Instructions to follow :: Turn the listing lines into a Markdown table with the columns "Row" and "Line", starting at the line with "Task: Click the 137.2 Max legend label" and running through the end of the listing, skipping blank lines and leaving out the pictures.
#### Supplied records ####
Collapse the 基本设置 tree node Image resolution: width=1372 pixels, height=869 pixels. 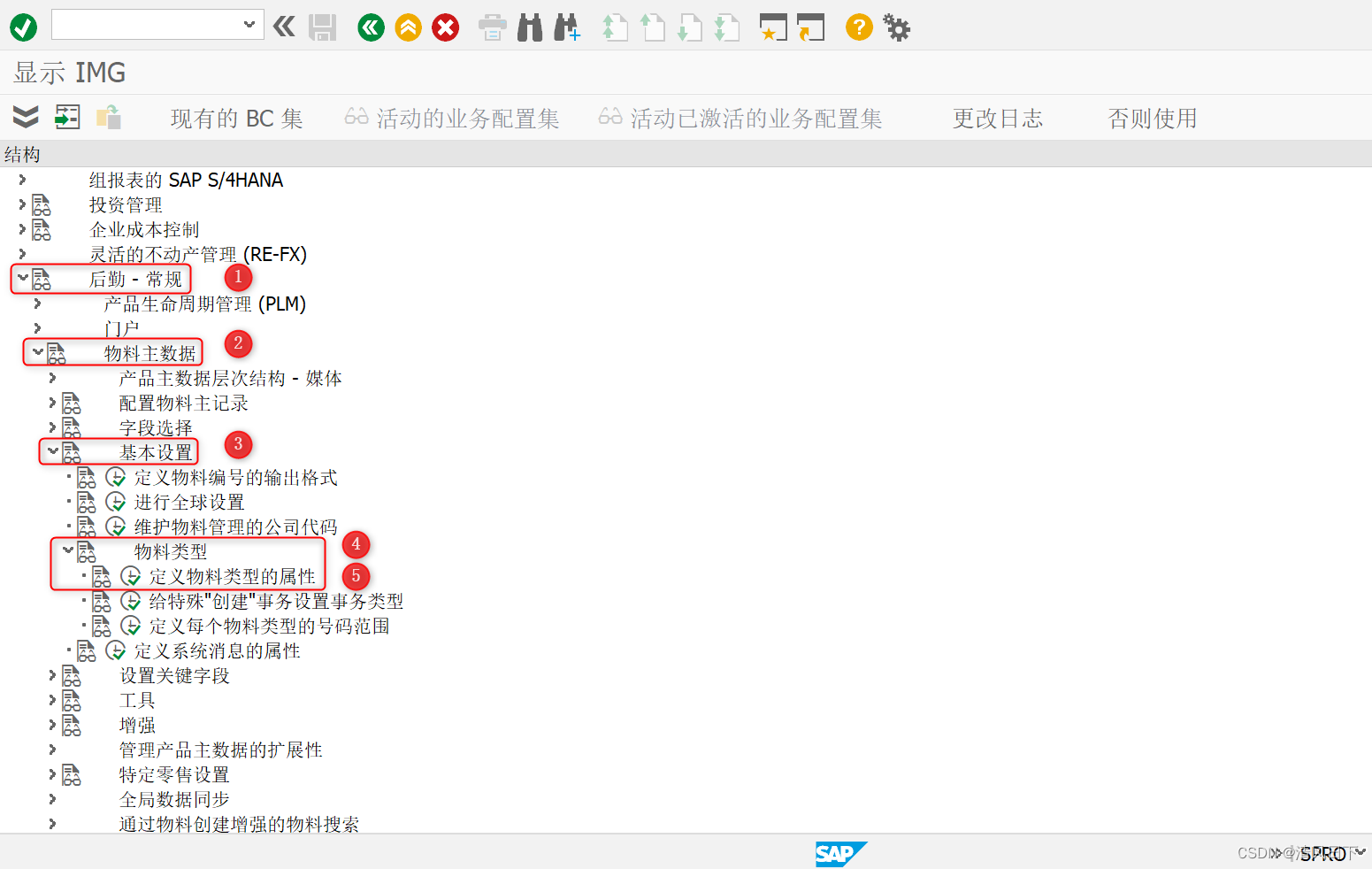52,451
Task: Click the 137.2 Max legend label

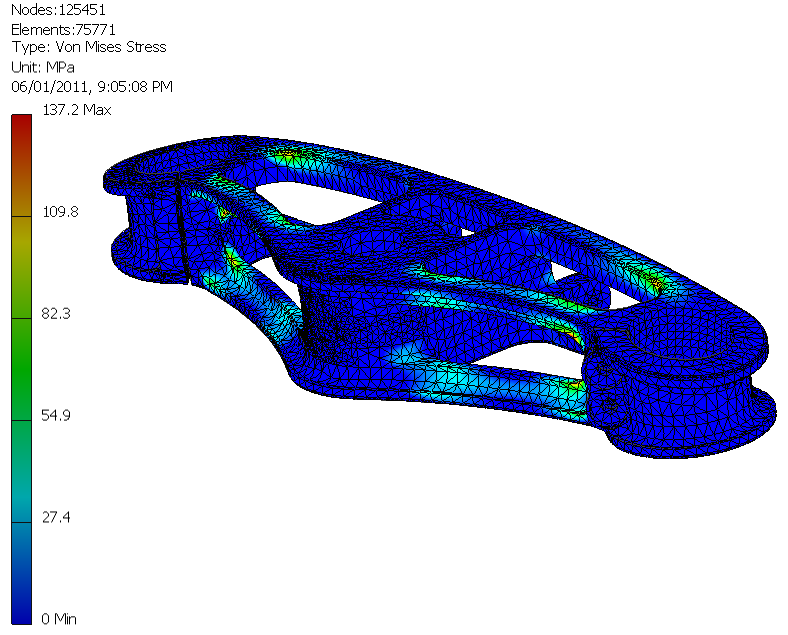Action: 76,109
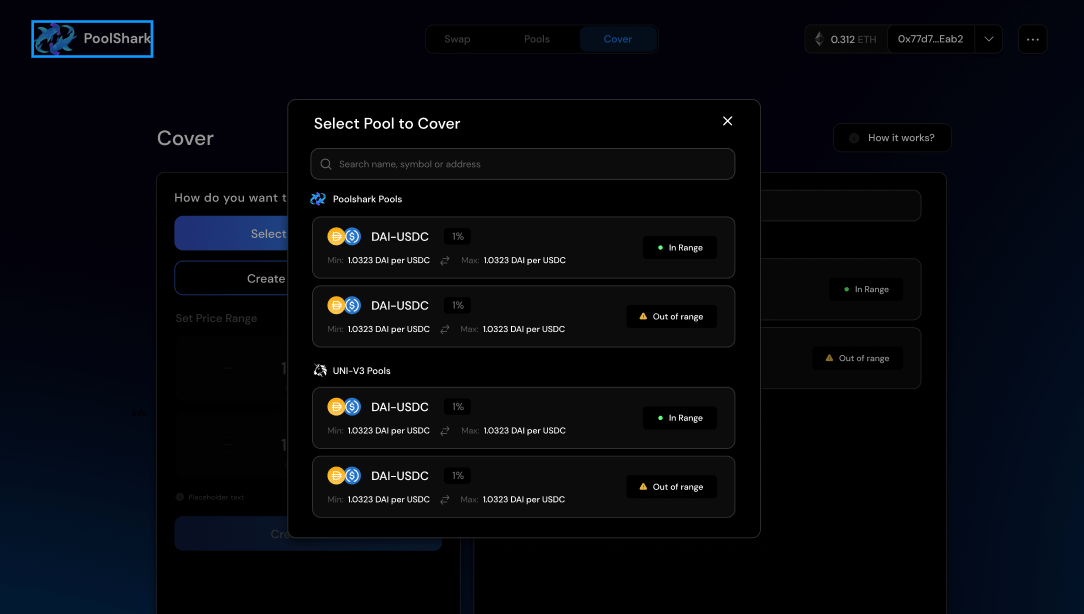
Task: Click the 0x77d7...Eab2 wallet address button
Action: click(x=930, y=39)
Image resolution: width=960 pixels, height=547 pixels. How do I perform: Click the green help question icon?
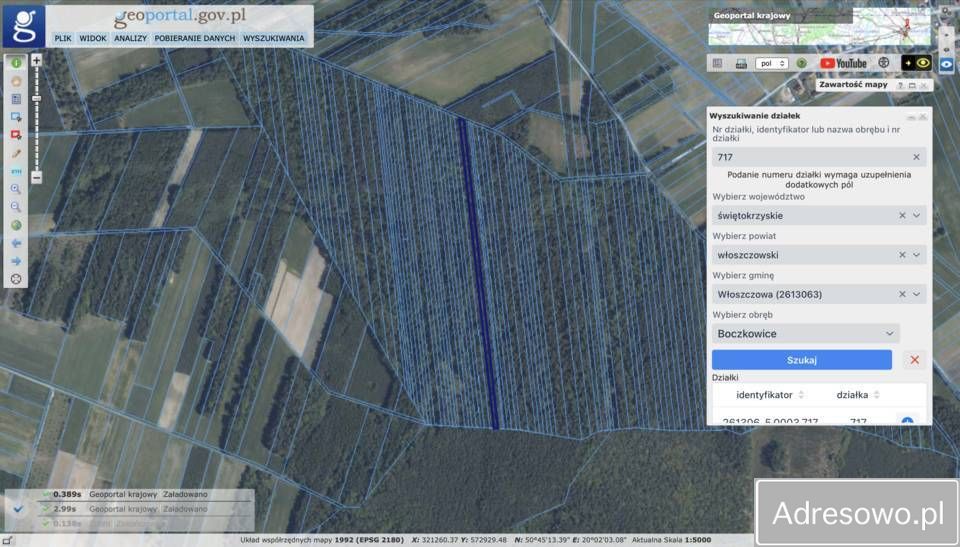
####
Result of the task ::
| Row | Line |
|---|---|
| 1 | Task: Click the 137.2 Max legend label |
| 2 | Action: 76,109 |
| 3 | Task: Click the 0x77d7...Eab2 wallet address button |
| 4 | Action: click(x=930, y=39) |
| 5 | Image resolution: width=960 pixels, height=547 pixels. How do I perform: Click the green help question icon? |